## Extracted text
◆ ◆ ◆ ◆ ◆

Student activism and the Chapel Hill movie theater protests

Pollitt describes some of his work on campus and in the community during the 1960s. As a leader of the student YMCA, Pollitt was involved in various student activities. In describing the psyche of southern students and their likelihood of becoming involved in community matters, Pollitt describes his work and the support of UNC students in the 1961-1962 demonstrations to desegregate Chapel Hill movie theaters.

Citing this Excerpt

Oral History Interview with Daniel H. Pollitt, December 13, 1990. Interview L-0064-3. Southern Oral History Program Collection (#4007) in the Southern Oral History Program Collection, Southern Historical Collection, Wilson Library, University of North Carolina at Chapel Hill.

Full Text of the Excerpt

ANN MCCOLL:
What about activities and student organizations?

◆ ◆ ◆ ◆ ◆

## Recorded data
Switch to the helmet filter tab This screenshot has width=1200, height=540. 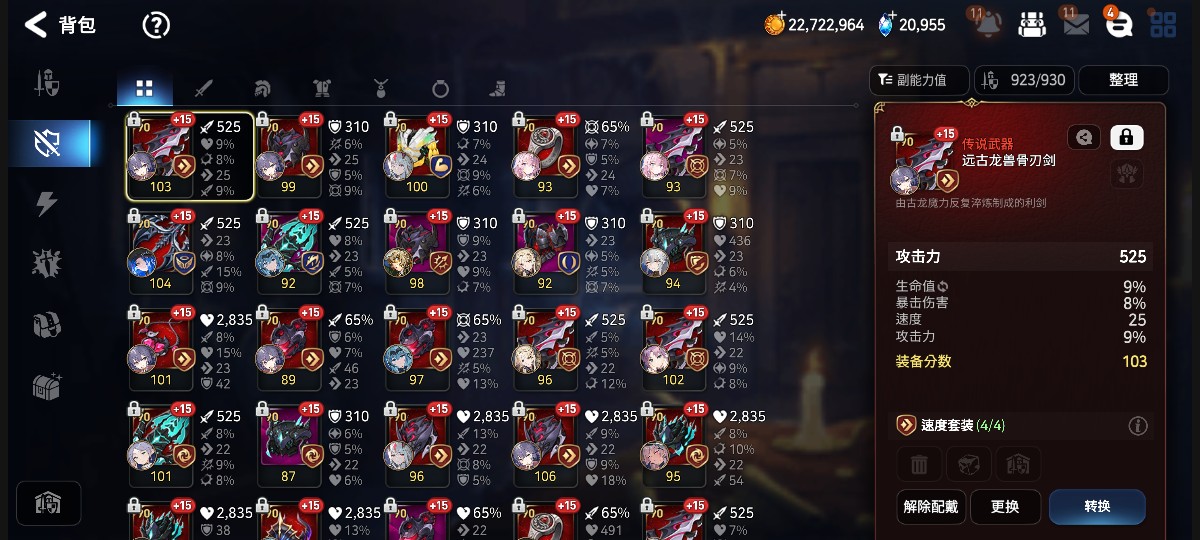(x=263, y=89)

◆ ◆ ◆ ◆ ◆

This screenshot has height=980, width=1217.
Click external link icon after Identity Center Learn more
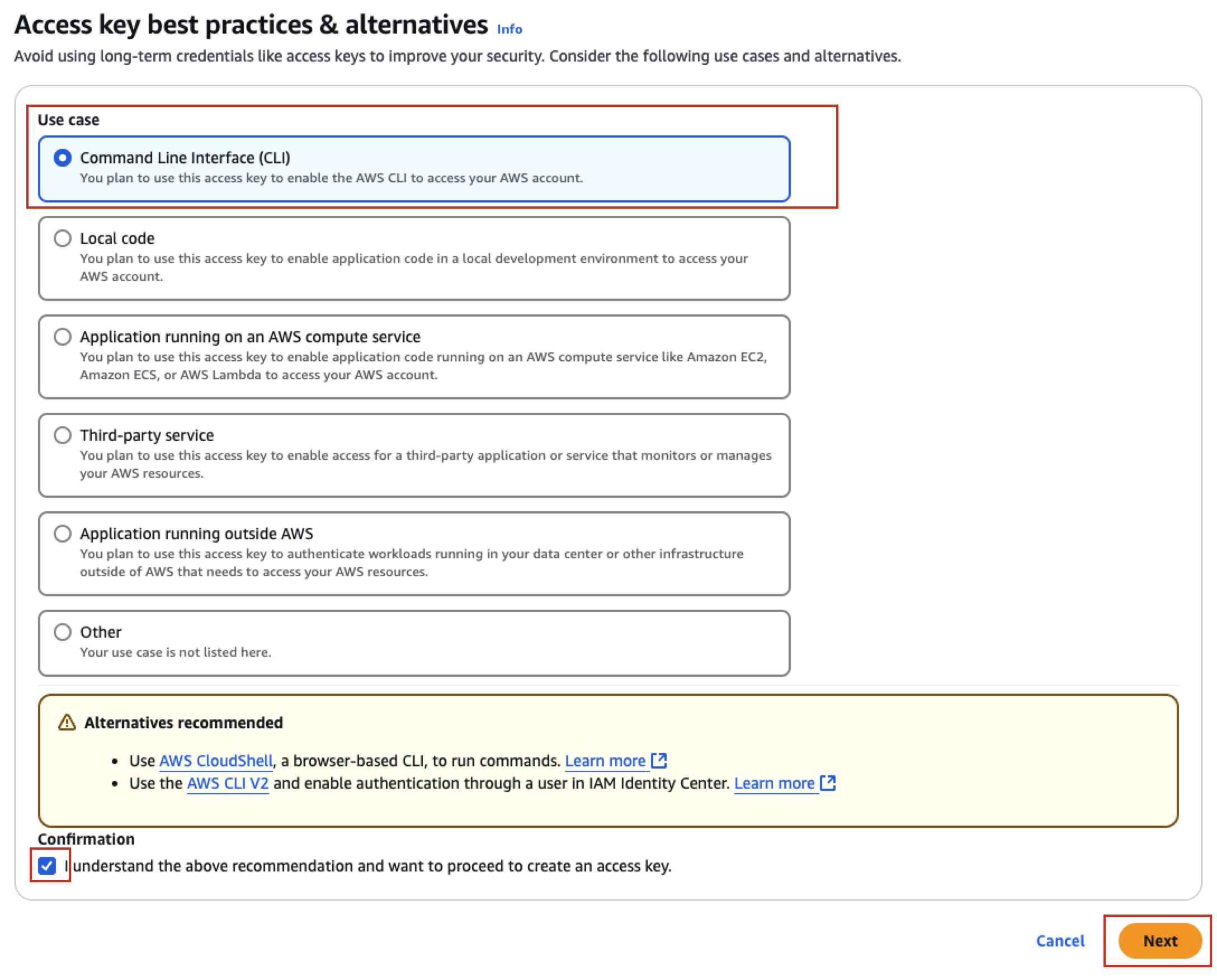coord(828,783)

◆ ◆ ◆ ◆ ◆

## Your task
From the oral history excerpt about the Chapel Hill movie theater protests, reproduce word for word the stretch from "Oral History Interview" through "and student organizations?".

## The result
Oral History Interview with Daniel H. Pollitt, December 13, 1990. Interview L-0064-3. Southern Oral History Program Collection (#4007) in the Southern Oral History Program Collection, Southern Historical Collection, Wilson Library, University of North Carolina at Chapel Hill.

Full Text of the Excerpt

ANN MCCOLL:
What about activities and student organizations?